The Transient Phase of Amorphous Calcium Carbonate in Sea Urchin Larval Spicules: The Involvement of Proteins and Magnesium Ions in Its Formation and Stabilization

• Published in: Advanced functional materials Vol. 13; no. 6; pp. 480 - 486
• Main Authors: Raz, S., Hamilton, P.C., Wilt, F.H., Weiner, S., Addadi, L.
• Format: Journal Article
• Language: English
• Published: Weinheim WILEY-VCH Verlag 05.06.2003; WILEY‐VCH Verlag
• Subjects: amorphous; Amorphous materials; Biomineralization; Calcium carbonate; Calcium carbonate, amorphous; Magnesium; Proteins; Sea urchin spicules
• ISSN: 1616-301X; 1616-3028
• DOI: 10.1002/adfm.200304285

Amorphous calcium carbonate (ACC) is a precursor phase of calcite in the formation of the sea urchin larval spicule.
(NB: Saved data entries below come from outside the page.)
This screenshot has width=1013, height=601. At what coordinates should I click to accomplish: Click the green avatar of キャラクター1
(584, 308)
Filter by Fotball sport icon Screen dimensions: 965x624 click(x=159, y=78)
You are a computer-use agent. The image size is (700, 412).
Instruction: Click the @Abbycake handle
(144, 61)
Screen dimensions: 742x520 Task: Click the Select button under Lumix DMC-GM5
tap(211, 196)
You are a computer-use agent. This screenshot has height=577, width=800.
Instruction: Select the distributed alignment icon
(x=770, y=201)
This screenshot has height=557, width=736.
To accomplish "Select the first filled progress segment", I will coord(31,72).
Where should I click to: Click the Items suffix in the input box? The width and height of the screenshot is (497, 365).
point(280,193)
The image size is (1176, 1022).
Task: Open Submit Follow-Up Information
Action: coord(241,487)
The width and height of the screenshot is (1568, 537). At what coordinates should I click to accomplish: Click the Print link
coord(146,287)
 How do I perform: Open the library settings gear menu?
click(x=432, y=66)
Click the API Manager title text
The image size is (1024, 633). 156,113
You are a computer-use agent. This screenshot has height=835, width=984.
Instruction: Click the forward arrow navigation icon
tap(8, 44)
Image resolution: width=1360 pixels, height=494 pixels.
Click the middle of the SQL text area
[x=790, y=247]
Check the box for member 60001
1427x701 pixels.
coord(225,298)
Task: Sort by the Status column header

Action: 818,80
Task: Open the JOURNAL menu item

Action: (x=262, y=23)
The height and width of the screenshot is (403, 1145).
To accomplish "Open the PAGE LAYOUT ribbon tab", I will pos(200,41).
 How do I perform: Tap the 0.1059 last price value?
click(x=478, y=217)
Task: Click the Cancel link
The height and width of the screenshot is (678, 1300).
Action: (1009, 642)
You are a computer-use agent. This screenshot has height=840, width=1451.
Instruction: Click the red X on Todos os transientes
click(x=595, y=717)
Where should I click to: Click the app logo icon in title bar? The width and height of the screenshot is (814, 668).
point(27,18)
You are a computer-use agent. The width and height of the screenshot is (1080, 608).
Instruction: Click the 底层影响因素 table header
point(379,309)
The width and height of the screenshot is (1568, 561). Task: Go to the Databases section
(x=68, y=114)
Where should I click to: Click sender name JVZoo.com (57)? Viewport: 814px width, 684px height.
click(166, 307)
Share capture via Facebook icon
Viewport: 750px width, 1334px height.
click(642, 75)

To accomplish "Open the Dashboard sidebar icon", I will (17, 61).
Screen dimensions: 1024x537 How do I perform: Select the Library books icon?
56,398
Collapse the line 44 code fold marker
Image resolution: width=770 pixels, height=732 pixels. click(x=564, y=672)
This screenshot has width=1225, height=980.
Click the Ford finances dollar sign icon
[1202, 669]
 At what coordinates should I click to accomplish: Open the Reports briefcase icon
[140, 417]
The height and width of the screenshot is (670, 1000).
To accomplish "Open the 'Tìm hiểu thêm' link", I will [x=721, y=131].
The goal of this research is to study the formation and stabilization mode of this transient phase. We first characterized the mineralogy of the spicules from the sea urchin Strongylocentrotus purpuratus. We then examined the role of the macromolecules extracted from the spicules at different growth stages in the formation of transient ACC in vitro.The biogenic amorphous transient phase is shown to be both structurally and compositionally different from the known stable ACC phases. It does not contain bound water, and is thus the first dehydrated ACC phase to be detected. The macromolecules that were extracted at early stages of spicule growth, when the amorphous content of the biogenic mineral is high, induced the formation of transient ACC in vitro in the presence of magnesium ions. In contrast, the macromolecules extracted at a later stage, when the spicules are completely crystalline, induced the formation of single crystals of low magnesian calcite. We therefore deduce that the macromolecules from the sea urchin larval spicules together with magnesium ions, mediate the transient formation of ACC as a precursor to calcite. These observations may well provide novel ideas for improved materials synthesis. Sea urchin larvae produce spicules that are mainly composed of amorphous calcium carbonate (ACC), which transforms into a single crystal of calcite. This transient ACC phase differs both in structure and composition from the known stable ACC phases. The macromolecules extracted from immature spicules transiently stabilize ACC in vitro in the presence of Mg ions, while macromolecules extracted from mature spicules do not. The Figure shows a Strongylocentrotus purpuratus embryo 72 h after fertilization.